Ginger is great to cook with, and compliments a variety of dishes.  While ginger is typically used in sweet dishes here in the United States, in other countries such as India and Pakistan it is used in preparation of vegetables, and many lentil dishes.  In Japan, it is used usually raw, on noodles.

Ginger can be used in powdered form, pickled, and fresh.  Fresh ginger is in the produce section of the grocery store, and can be used sliced or grated.  It is a root, so if fresh, peel it before use.  Fresh ginger needs to be stored in the fridge, and can even be frozen.

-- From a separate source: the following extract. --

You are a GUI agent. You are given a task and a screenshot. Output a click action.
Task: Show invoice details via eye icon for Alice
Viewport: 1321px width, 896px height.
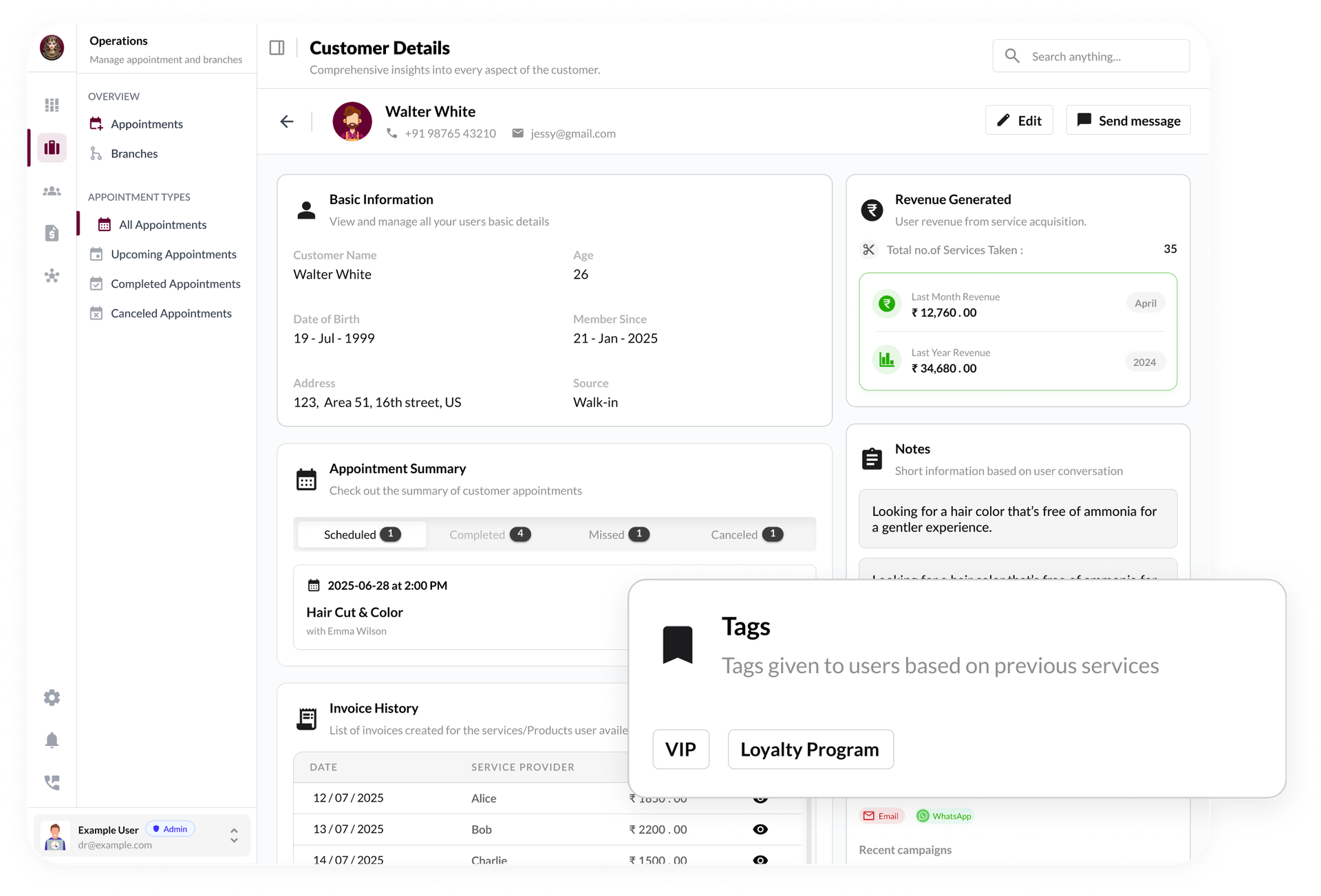(x=760, y=798)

Powdered ginger should be stored in a dark cool cupboard.   Get it in small quantities so it is always fresh.

Ginger can be grated to use in sauces or sliced to use in tea.  It is a wonderful addition to many soup recipes.   It is delicious added to fish, chicken, pork, or tofu.  Ginger can be combined with other flavors such as scallions, apples, honey, mango, cumin, and coconut.  The internet has a zillion recipes using ginger, or start with the ones I have below.  The possibilities are endless and exciting!

Ginger Tea:

Add four slices of fresh ginger to 2 cups of boiling water and continue boiling for 10 minutes.  Remove from heat and strain.  Discard ginger.   Add 1-2 teaspoons honey to the tea and enjoy!  Simple, warming, and soothing!

Ginger Fruit Salsa:

  • 1 teaspoon extra-virgin olive oil
  • 2 teaspoons brown sugar
  • 1 tablespoon mild vinegar, such as apple cider or rice vinegar
  • 2-3 tablespoons white wine
  • 2 tablespoons chopped fresh ginger
  • 3 tablespoons thinly sliced scallions
  • 1 tangy apple, peeled, cored and diced
  • 1 medium mango, peeled and diced

Heat olive oil in sauce pan.  Saute ginger and scallions for 2 minutes, stirring frequently.   Add vinegar and wine.  Stir.  Simmer for 4-5 minutes.  Add sugar, apple and mango.  Let cook down for 5 minutes.  Remove from heat.  Serve over chicken, fish, or tofu.